Arthur John Buchanan Richardson
Arthur was born in Guisborough North Yorkshire in the first quarter 1895. He was the eldest son of Colonel William Richardson, a solicitor of Guisborough and his wife Averil Mary, daughter of Arthur Buchannan, also a solicitor of Guisborough.
Arthur entered Rugby Public School, Warwickshire, in 1909 and left in 1913. In August 1913 he entered as an Articled Clerk in the firm of Solicitors founded by his great grandfather and carried on by his grandfather.
He received his Commission as a 2nd Lieutenant in the 4th Battalion, The Yorkshire Regiment in June, 1913, and went to camp with them in August, 1913.

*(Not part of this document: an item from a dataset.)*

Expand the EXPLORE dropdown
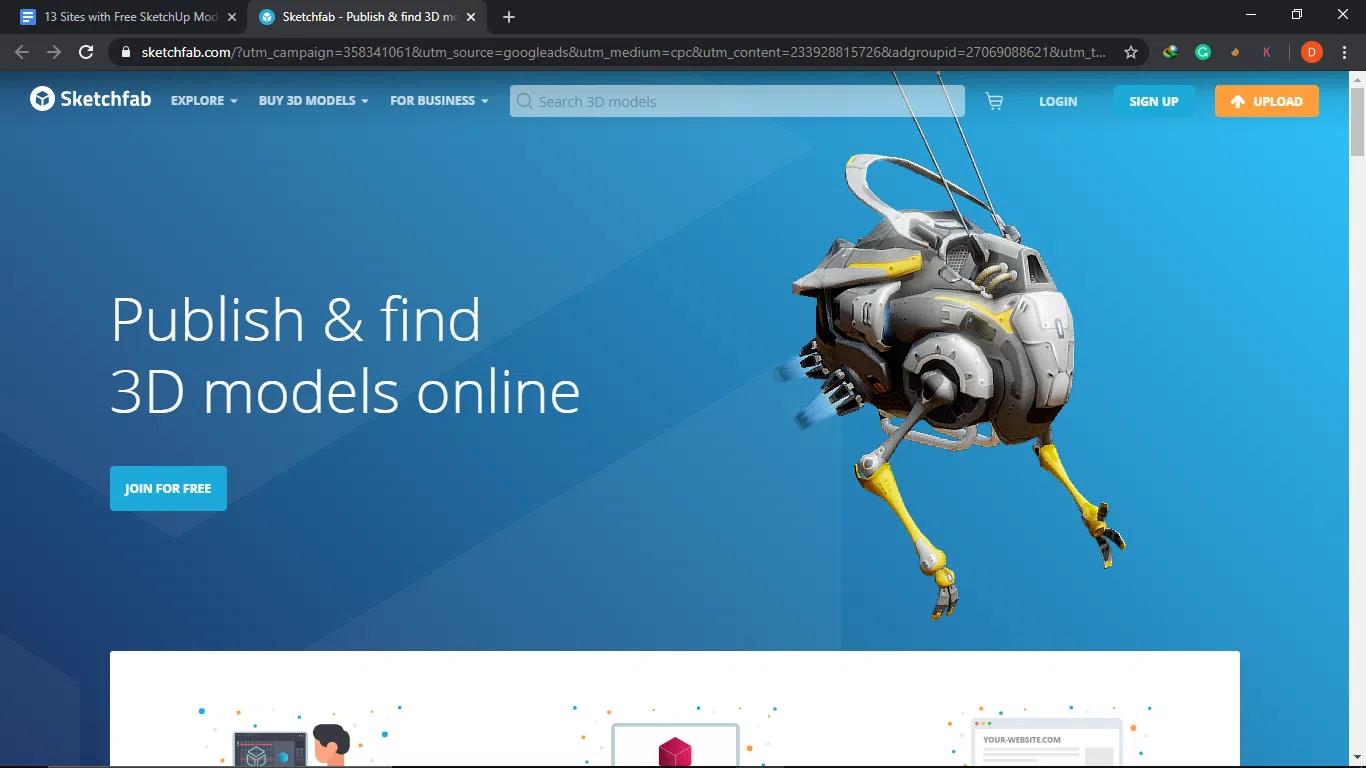 pos(203,100)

He was again in camp in August 1914, at Colwyn Bay, when War broke out. The Regiment was recalled into training at Darlington, when he was given the command and a new Company of Signallers. He next went with the Battalion to Newcastle on Tyne, on coastal defence.
Arthur would not die leading his men over no-man’s-land or in some heroic fighting. He would die of meningitis, contracted on service, in his billet at Newcastle on 4th January 1915. Three months later, the Battalion went out to France. Arthur was just 19 years old.
A local newspaper report, headed “Cleveland Mourns the Death of a Gallant Officer”, provides details of a military funeral at Guisborough Church attended by local dignitaries:
‘The coffin was borne by men of the 4th Battalion, with fellow Officers Colonel Bell, Captain Charlton and Lts Williams and Jervelund present. Men of the 7th Devon Territorials, who were stationed in Guisborough at the time, also paraded. The Union Jack draped coffin was interred in Guisborough Cemetery with the customary firing of three volleys and buglers sounding the Last Post.’
By all accounts Arthur was a happy cheerful lad liked by all. His Colonel said: ‘Remember that he died for his country as much as though he had been killed at the front’.